Julie: What are you most likely to eat at work?
Alex: I feel like every time I am here I eat something different. I always try to create new things like ordering eggs Benedict on a potato pancake and other crazy combinations. I tried a fried egg in a reuben one day.
Julie: What has been your experience working together?
Marc: Basically he is kicking me in the ass, which is what I did to my dad. It was just time for a change I knew it, but I just wasn't enthused about it because it is difficult to make changes.
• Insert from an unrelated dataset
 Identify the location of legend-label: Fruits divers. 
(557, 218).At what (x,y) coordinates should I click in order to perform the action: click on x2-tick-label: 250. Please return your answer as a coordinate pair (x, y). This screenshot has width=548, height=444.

After hearing what Alex and my cousin Dena Stein had to say about what we probably should be doing, I realized, I needed to light that fire.
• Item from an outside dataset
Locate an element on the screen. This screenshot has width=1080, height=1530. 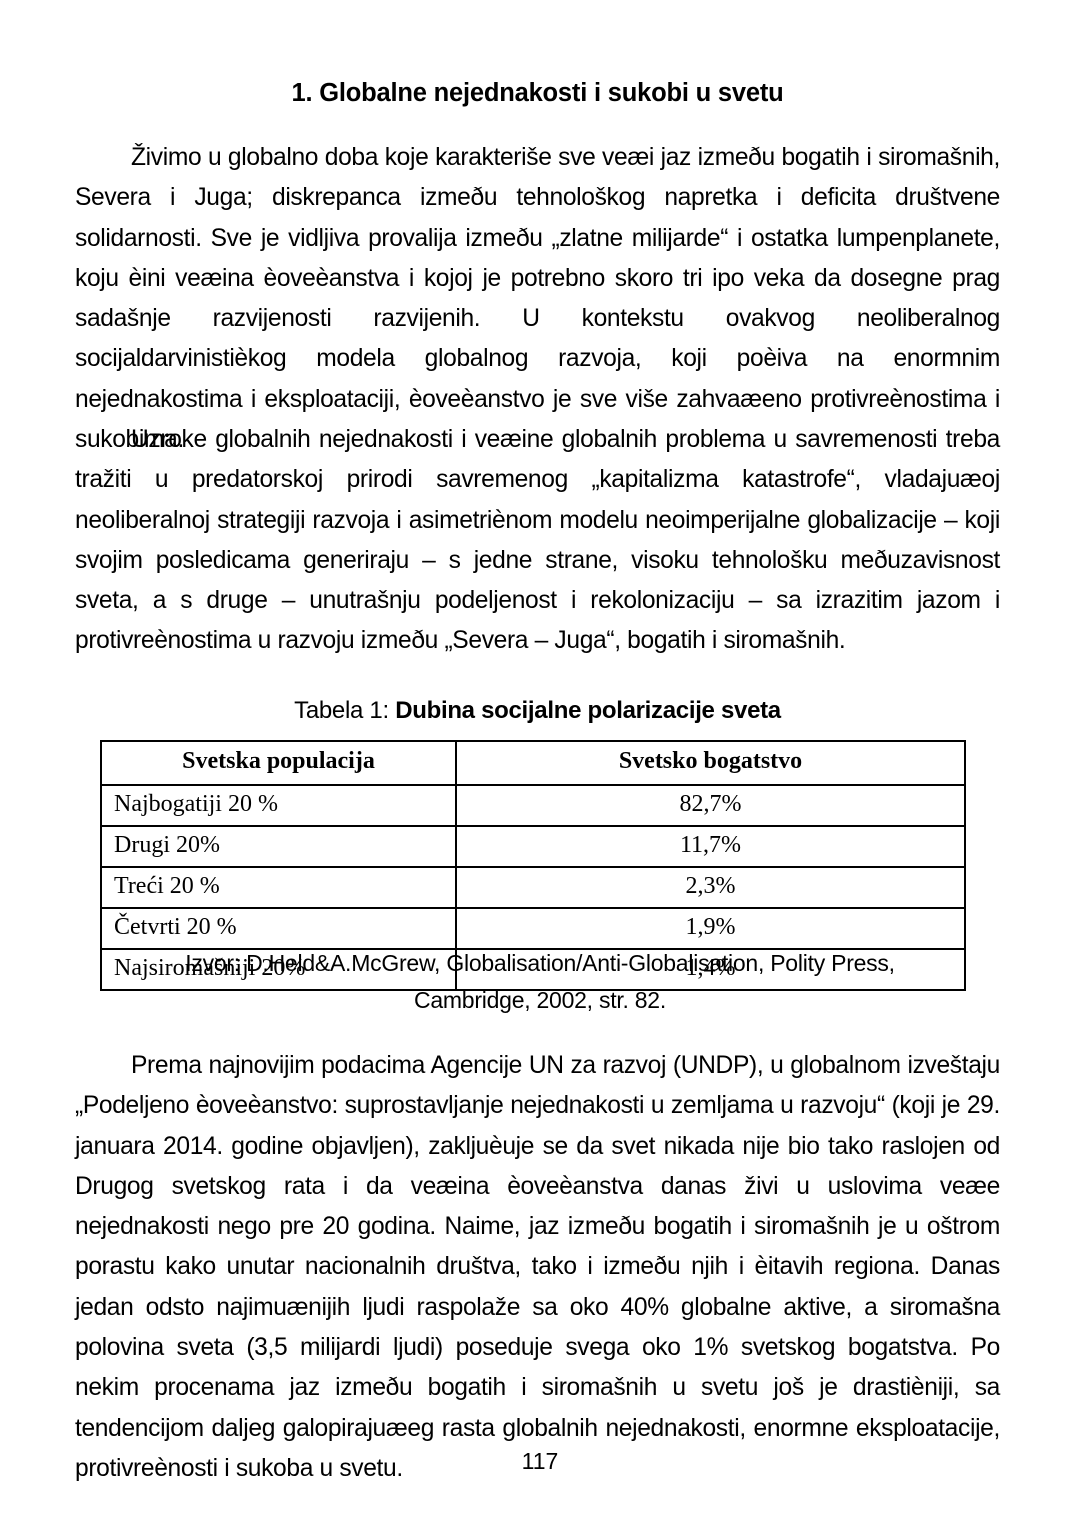
table-row: Drugi 20% 11,7% is located at coordinates (533, 846).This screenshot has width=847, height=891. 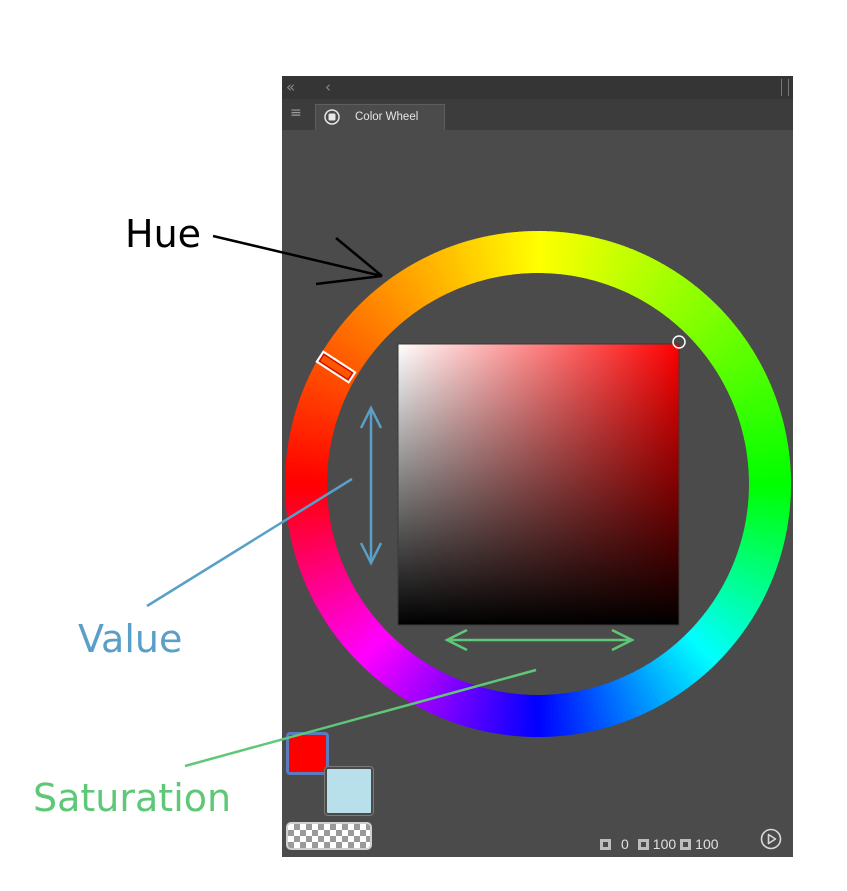 I want to click on docker-title-strip: « ‹, so click(x=538, y=88).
Julie: When will the new menu be printed?
Marc: We have the new panini melt menu now, and will print the entire new version of the menu by the end of the summer.
Julie: What items did you take off of the menu?
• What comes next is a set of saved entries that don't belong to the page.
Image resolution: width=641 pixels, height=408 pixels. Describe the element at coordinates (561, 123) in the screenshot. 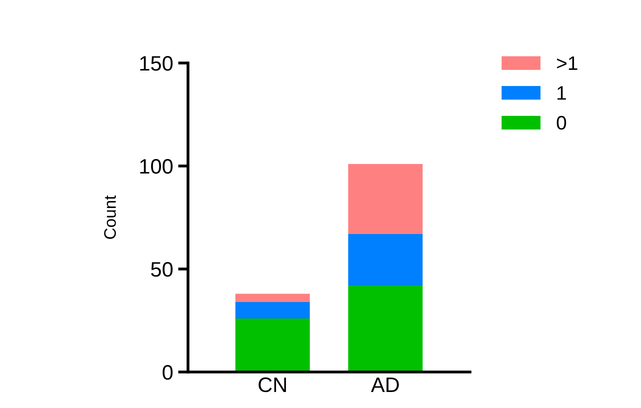

I see `legend-label: 0` at that location.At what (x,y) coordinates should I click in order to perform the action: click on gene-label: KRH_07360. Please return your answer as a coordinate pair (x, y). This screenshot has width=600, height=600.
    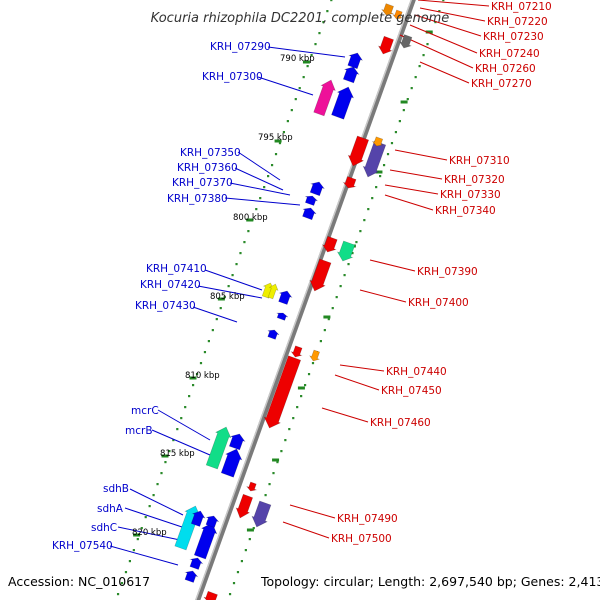
    Looking at the image, I should click on (208, 168).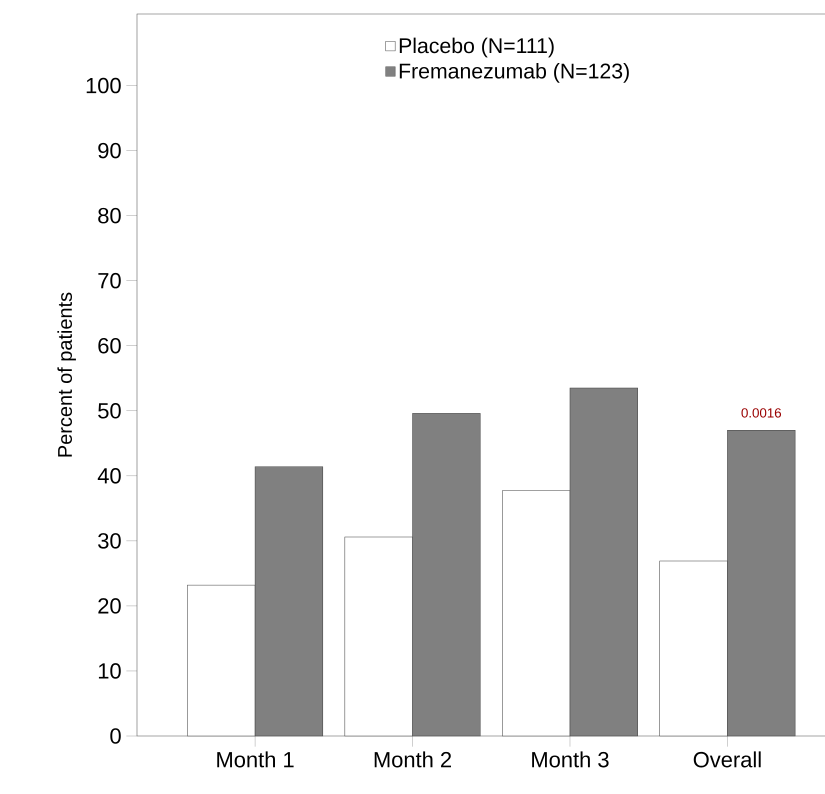 Image resolution: width=825 pixels, height=794 pixels. What do you see at coordinates (110, 541) in the screenshot?
I see `y-tick-label: 30` at bounding box center [110, 541].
Marc: We took off the short ribs, a canned salmon dish, and a triple-decker sandwich that had tongue in it. We also got rid of the macaroni salad, a pita wrap, and peppered beef because is not as good as the pastrami and people keep ordering it by mistake.
Julie: What will you say to regular customers who kvetch about the changes?
Marc: If people complain, we will let them know that we needed the room for the newer items and those were the ones that we didn't really want people to order anyway. Some of the items we can still make for people if they ask. It's not the first time we took things off the menu.